### PROBLEM REQUIREMENTS
Output all entries verbatim.
** Opening SUPPLIED MATERIAL block **
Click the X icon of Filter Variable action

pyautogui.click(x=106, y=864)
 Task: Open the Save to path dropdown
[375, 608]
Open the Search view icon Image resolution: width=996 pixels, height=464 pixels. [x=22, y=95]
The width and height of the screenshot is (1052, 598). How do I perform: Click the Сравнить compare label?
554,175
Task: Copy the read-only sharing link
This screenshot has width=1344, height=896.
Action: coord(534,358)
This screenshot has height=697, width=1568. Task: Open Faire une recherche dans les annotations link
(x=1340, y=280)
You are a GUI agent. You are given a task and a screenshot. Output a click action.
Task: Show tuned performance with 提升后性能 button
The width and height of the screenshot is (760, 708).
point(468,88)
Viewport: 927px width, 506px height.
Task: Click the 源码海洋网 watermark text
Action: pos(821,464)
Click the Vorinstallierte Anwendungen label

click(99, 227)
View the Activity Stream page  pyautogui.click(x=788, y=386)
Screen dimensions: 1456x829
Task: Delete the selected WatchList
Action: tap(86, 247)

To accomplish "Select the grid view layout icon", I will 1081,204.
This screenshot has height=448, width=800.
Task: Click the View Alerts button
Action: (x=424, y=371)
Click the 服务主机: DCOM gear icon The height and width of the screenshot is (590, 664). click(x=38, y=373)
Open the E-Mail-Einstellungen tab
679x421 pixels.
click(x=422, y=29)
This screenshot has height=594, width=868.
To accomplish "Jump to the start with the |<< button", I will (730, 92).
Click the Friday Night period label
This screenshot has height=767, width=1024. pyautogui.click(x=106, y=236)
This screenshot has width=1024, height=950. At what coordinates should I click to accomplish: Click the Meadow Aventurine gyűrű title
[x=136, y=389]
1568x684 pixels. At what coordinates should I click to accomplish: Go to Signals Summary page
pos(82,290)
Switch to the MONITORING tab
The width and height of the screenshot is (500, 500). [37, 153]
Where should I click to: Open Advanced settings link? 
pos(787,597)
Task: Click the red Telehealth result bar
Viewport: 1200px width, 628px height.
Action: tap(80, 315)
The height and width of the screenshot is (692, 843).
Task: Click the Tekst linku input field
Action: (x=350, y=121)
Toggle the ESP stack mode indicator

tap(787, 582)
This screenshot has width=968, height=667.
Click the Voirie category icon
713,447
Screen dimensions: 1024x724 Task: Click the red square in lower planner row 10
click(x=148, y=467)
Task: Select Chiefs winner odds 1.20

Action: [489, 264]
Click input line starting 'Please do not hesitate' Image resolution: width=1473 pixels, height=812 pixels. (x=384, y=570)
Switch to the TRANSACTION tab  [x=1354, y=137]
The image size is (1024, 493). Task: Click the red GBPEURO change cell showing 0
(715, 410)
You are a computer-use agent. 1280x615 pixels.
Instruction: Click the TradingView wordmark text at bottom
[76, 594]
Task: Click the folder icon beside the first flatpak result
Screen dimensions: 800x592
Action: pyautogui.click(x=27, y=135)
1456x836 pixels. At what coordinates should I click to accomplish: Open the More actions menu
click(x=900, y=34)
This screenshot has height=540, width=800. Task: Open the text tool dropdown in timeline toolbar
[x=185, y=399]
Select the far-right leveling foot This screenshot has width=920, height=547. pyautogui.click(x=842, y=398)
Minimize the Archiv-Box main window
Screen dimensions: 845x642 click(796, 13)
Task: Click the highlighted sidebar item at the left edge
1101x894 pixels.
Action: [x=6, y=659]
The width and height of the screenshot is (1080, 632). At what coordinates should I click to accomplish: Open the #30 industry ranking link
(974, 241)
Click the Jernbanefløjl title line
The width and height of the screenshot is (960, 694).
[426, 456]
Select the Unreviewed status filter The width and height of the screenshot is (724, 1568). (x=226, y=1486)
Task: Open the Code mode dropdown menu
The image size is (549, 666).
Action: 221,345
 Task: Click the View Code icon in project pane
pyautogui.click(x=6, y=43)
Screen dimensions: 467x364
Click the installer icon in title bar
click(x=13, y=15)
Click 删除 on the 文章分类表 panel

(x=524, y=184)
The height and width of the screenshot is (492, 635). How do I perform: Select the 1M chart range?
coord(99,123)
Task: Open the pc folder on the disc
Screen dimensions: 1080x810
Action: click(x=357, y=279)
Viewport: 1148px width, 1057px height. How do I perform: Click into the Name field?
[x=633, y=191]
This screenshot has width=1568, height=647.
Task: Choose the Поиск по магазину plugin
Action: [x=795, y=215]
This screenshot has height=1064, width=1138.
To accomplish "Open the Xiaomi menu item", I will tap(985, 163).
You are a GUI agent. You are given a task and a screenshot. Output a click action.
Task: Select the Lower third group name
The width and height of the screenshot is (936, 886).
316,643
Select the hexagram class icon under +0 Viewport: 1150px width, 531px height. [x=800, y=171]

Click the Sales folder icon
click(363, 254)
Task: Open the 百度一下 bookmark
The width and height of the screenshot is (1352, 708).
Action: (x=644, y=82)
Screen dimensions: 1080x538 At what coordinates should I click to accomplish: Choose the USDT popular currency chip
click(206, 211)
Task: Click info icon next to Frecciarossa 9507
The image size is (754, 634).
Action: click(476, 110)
** Closing SUPPLIED MATERIAL block **
### TASK OUTPUT
Click the X icon of Filter Variable action

pyautogui.click(x=106, y=864)
 Task: Open the Save to path dropdown
[375, 608]
Open the Search view icon Image resolution: width=996 pixels, height=464 pixels. [x=22, y=95]
The width and height of the screenshot is (1052, 598). How do I perform: Click the Сравнить compare label?
554,175
Task: Copy the read-only sharing link
This screenshot has width=1344, height=896.
Action: coord(534,358)
This screenshot has height=697, width=1568. Task: Open Faire une recherche dans les annotations link
(x=1340, y=280)
You are a GUI agent. You are given a task and a screenshot. Output a click action.
Task: Show tuned performance with 提升后性能 button
The width and height of the screenshot is (760, 708).
point(468,88)
Viewport: 927px width, 506px height.
Task: Click the 源码海洋网 watermark text
Action: pos(821,464)
Click the Vorinstallierte Anwendungen label

click(99, 227)
View the Activity Stream page  pyautogui.click(x=788, y=386)
Screen dimensions: 1456x829
Task: Delete the selected WatchList
Action: tap(86, 247)

To accomplish "Select the grid view layout icon", I will 1081,204.
This screenshot has height=448, width=800.
Task: Click the View Alerts button
Action: (x=424, y=371)
Click the 服务主机: DCOM gear icon The height and width of the screenshot is (590, 664). click(x=38, y=373)
Open the E-Mail-Einstellungen tab
679x421 pixels.
click(x=422, y=29)
This screenshot has height=594, width=868.
To accomplish "Jump to the start with the |<< button", I will (730, 92).
Click the Friday Night period label
This screenshot has height=767, width=1024. pyautogui.click(x=106, y=236)
This screenshot has width=1024, height=950. At what coordinates should I click to accomplish: Click the Meadow Aventurine gyűrű title
[x=136, y=389]
1568x684 pixels. At what coordinates should I click to accomplish: Go to Signals Summary page
pos(82,290)
Switch to the MONITORING tab
The width and height of the screenshot is (500, 500). [37, 153]
Where should I click to: Open Advanced settings link? 
pos(787,597)
Task: Click the red Telehealth result bar
Viewport: 1200px width, 628px height.
Action: tap(80, 315)
The height and width of the screenshot is (692, 843).
Task: Click the Tekst linku input field
Action: (x=350, y=121)
Toggle the ESP stack mode indicator

tap(787, 582)
This screenshot has width=968, height=667.
Click the Voirie category icon
713,447
Screen dimensions: 1024x724 Task: Click the red square in lower planner row 10
click(x=148, y=467)
Task: Select Chiefs winner odds 1.20

Action: [489, 264]
Click input line starting 'Please do not hesitate' Image resolution: width=1473 pixels, height=812 pixels. (x=384, y=570)
Switch to the TRANSACTION tab  [x=1354, y=137]
The image size is (1024, 493). Task: Click the red GBPEURO change cell showing 0
(715, 410)
You are a computer-use agent. 1280x615 pixels.
Instruction: Click the TradingView wordmark text at bottom
[76, 594]
Task: Click the folder icon beside the first flatpak result
Screen dimensions: 800x592
Action: pyautogui.click(x=27, y=135)
1456x836 pixels. At what coordinates should I click to accomplish: Open the More actions menu
click(x=900, y=34)
This screenshot has height=540, width=800. Task: Open the text tool dropdown in timeline toolbar
[x=185, y=399]
Select the far-right leveling foot This screenshot has width=920, height=547. pyautogui.click(x=842, y=398)
Minimize the Archiv-Box main window
Screen dimensions: 845x642 click(796, 13)
Task: Click the highlighted sidebar item at the left edge
1101x894 pixels.
Action: [x=6, y=659]
The width and height of the screenshot is (1080, 632). At what coordinates should I click to accomplish: Open the #30 industry ranking link
(974, 241)
Click the Jernbanefløjl title line
The width and height of the screenshot is (960, 694).
[426, 456]
Select the Unreviewed status filter The width and height of the screenshot is (724, 1568). (x=226, y=1486)
Task: Open the Code mode dropdown menu
The image size is (549, 666).
Action: 221,345
 Task: Click the View Code icon in project pane
pyautogui.click(x=6, y=43)
Screen dimensions: 467x364
Click the installer icon in title bar
click(x=13, y=15)
Click 删除 on the 文章分类表 panel

(x=524, y=184)
The height and width of the screenshot is (492, 635). How do I perform: Select the 1M chart range?
coord(99,123)
Task: Open the pc folder on the disc
Screen dimensions: 1080x810
Action: click(x=357, y=279)
Viewport: 1148px width, 1057px height. How do I perform: Click into the Name field?
[x=633, y=191]
This screenshot has width=1568, height=647.
Task: Choose the Поиск по магазину plugin
Action: [x=795, y=215]
This screenshot has height=1064, width=1138.
To accomplish "Open the Xiaomi menu item", I will tap(985, 163).
You are a GUI agent. You are given a task and a screenshot. Output a click action.
Task: Select the Lower third group name
The width and height of the screenshot is (936, 886).
316,643
Select the hexagram class icon under +0 Viewport: 1150px width, 531px height. [x=800, y=171]

Click the Sales folder icon
click(363, 254)
Task: Open the 百度一下 bookmark
The width and height of the screenshot is (1352, 708).
Action: (x=644, y=82)
Screen dimensions: 1080x538 At what coordinates should I click to accomplish: Choose the USDT popular currency chip
click(206, 211)
Task: Click info icon next to Frecciarossa 9507
The image size is (754, 634).
Action: click(476, 110)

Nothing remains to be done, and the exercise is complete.